原本と別に正本および謄本が作成されて、原本は公証役場で保管され正本と謄本が遺言者に交付されるので、遺言者ともう一名でどちらかを保管することになります。
相続が発生したら、自筆証書遺言書とは違い家庭裁判所での検認手続は不要で正本、謄本どちらでも遺言の執行が可能です。

財産の額や内容に応じて公証役場での手数料が必要です。
例)500万を超え1,000万以下の時17,000円、1,000万を超え3,000万以下の時23,000円
手数料以外にも証人への謝礼も考えておく必要があります。

秘密証書遺言書

秘密証書遺言書

公証人と証人2名以上で遺言の内容自体は分からないが、この証書が遺言書であることは証明してもらう方式。
遺言者が遺言書に署名、押印し、その遺言書を自ら封印して遺言書に押したのと同一の印鑑で封印して、公証人および証人に遺言書として提出し、住所氏名を申述する。
公証人がその遺言書が提出された日付と申述を封紙に記載し後、遺言者及び証人とともにこれに署名し、印を押し遺言者へ渡される。
自筆証書遺言書と同様に自分で管理することになるため、信頼の出来る人に預けるなど保管方法を考える必要があり、相続発生時には家庭裁判所での検認の手続きも必要です。

公証役場への一律11,000円の手数料が必要です。


※後述する法務局での自筆証書遺言書保管制度によりもっと安価に保管までしてもらえることとなったため秘密証書遺言書を選択するメリットはなくなった気がします。

自筆証書遺言書保管制度について

自筆証書遺言書の大きな弱点であった、遺言書が行方不明になったり、改ざんを疑われるなどの部分を大きく補う法務局による自筆証書遺言書保管制度が2020年7月より開始されました。

制度開始前制度開始後
自分で管理法務局で管理
・遺言書が紛失・亡失する恐れがある
・相続人より廃棄、隠匿、改ざんされるおそれがある
・家庭裁判所での検認手続きが必要
・遺言書の保存場所がはっきりしている
・改ざんの恐れがない
・家庭裁判所で検認を受ける必要がない

保管の流れ

遺言の作成
自筆証書遺言書を作成します。
必要な項目すべて自署しているかや日付等の必要項目が記載されているかなどの外形的な確認は申請時に行ってもらえますが、内容についてのアドバイスは受けることは出来ません。
保管場所を選定する
住所地、本籍地または不動産の所在地のいづれかを管轄する遺言書保管場所から選びます。

熊本県の遺言書保管場所

官署管轄区域電話番号
熊本地方法務局
供託課
熊本市、上益城郡096-364-2145
宇土支局宇土市、宇城市、下益城郡0964-22-0320
玉名支局荒尾市、玉名市、玉名郡0968-72-2347
山鹿支局山鹿市0968-44-2411
阿蘇大津支局菊池市、阿蘇市、合志市、
菊池郡、阿蘇郡
096-293-2272
八代支局八代市、水俣市、八代郡、葦北郡0965-32-2654
人吉支局人吉市、球磨郡0966-22-3393
天草支局上天草市、天草市、天草郡0969-22-2467
申請書を作成
申請書に必要事項を記入します。
申請書関係のフォームはこちらから https://www.moj.go.jp/MINJI/06.html
法務局へ予約
ネット、電話、窓口の3通りあります。

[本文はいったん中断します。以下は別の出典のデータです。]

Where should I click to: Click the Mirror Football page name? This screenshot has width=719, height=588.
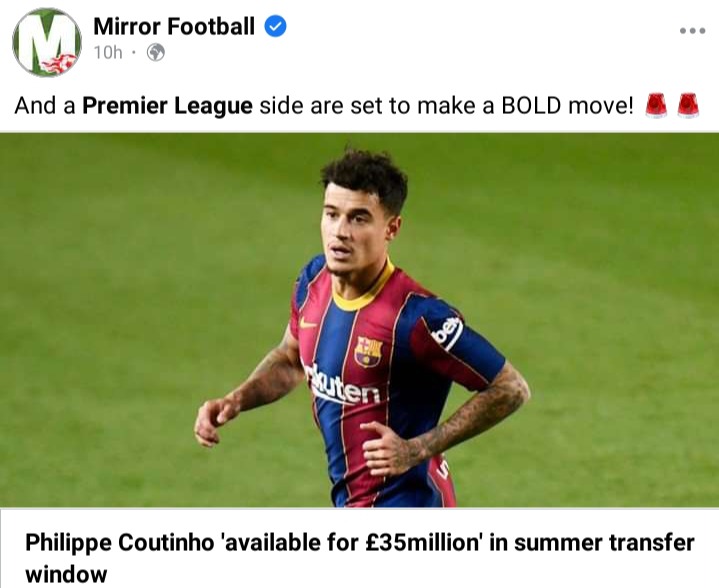(x=174, y=26)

予約日は翌日以降30日先まで可能
・ネットでの予約はこちらからhttps://www.legal-ab.moj.go.jp/houmu-cpph-u/reserve/offerList_initDisplay
・電話での予約は上記の遺言書保管場所一覧の電話へ

予約画面イメージ

保管の申請
以下の必要書類を持って遺言者本人が直接窓口に出向く必要があります。
1.遺言書(記載内容に無理がないかなどの内容面の確認を事前に専門家にアドバイスしてもらうようお勧めします)
2.申請書
3.住民票(3か月以内)本籍及び筆頭者の記載入り
4.本人確認資料(マイナンバーカード、運転免許証等)
5.手数料1通につき3,900円
保管証の受取
手続終了後,「保管証」を受け取ります。
保管証には,遺言者の氏名,出生の年月日,手続を行った遺言書保管所の名称及び保管番号が記載されていて再発行は出来ませんので大切に保管してください。
保管証を持ち帰ったら、家族などに保管証のコピーを渡すなどしておくといざという時安心です。
保管番号が知れても遺言書の閲覧、保管の撤回等にはマイナンバー等の顔写真付きの本人確認書類が必要ですので内容を知られてしまう心配はありません。

自筆証書遺言書保管制度の機能まとめ

自筆証書遺言書保管制度の機能をまとめると以下のようになります。

【遺言をする人が使う機能】

機能内容法務局手数料
保管上で説明した内容です。1通3,900円
閲覧遺言者が預けた遺言書を保管場所(モニター閲覧はどこでも、原本閲覧は預けた保管場所)で閲覧することが出来る。モニター閲覧1,400円
原本閲覧1,700円
撤回遺言者が預けた遺言書を預けた保管場所で返してもらうことが出来る。無料
変更遺言者が本人、推定相続人の氏名・住所に変更があった時に届出け出る。無料

【相続人等が使う機能(遺言者が亡くなられている場合のみ)】

機能内容法務局手数料
遺言書事実保管証明特定の遺言者の自分を相続人や受遺者又は遺言執行者等とする遺言が保管されているか否かの確認が出来ます。保管されている場合、入手した証明書により次行の遺言内容確認の請求が出来る事となります。どこの保管所からでも請求可能です。1通800円
遺言書情報証明相続人等が保管所に保管されている遺言書の内容を確認するために、遺言書情報証明書の交付の請求が出来ます。どこの保管所からでも請求可能です。また、証明書を受け取ると他の相続人へ保管していることの通知が行われます。1通1,400円
遺言書の閲覧相続人等が保管所に保管されている遺言書の内容を遺言者が預けた遺言書を保管場所(モニター閲覧はどこでも、原本閲覧は預けた保管場所)で閲覧することが出来ます。
また、閲覧すると他の相続人へ保管していることの通知が行われます。
モニター閲覧1,400円
原本閲覧1,700円

まとめ

遺言は法律で定められた3通りの方法で行わないと、法的な強制力のある遺言とはならない訳ですが、具体的にどの方法を選択すれば良いのかと悩んだ時の選択肢としては、法務局での保管制度利用を前提にすれば費用や手続きの簡単さを優先すれば自筆証書遺言、より厳密に確実に行いたいのであれば公正証書遺言になると思います。

どちらの方法であろうとも遺言の内容については自分の意思をしっかりと書くことが重要です。
しかし、その内容によっては相続発生時に内容通りに実行されない場合もあります。
残念なことに、その場に自分はいません、残った家族のことを思えば遺言内容について専門家にアドバイスをもらうことも検討した方がよいように思います。また、相続を託す信頼できる者をだれか決めて依頼しておくと安心です。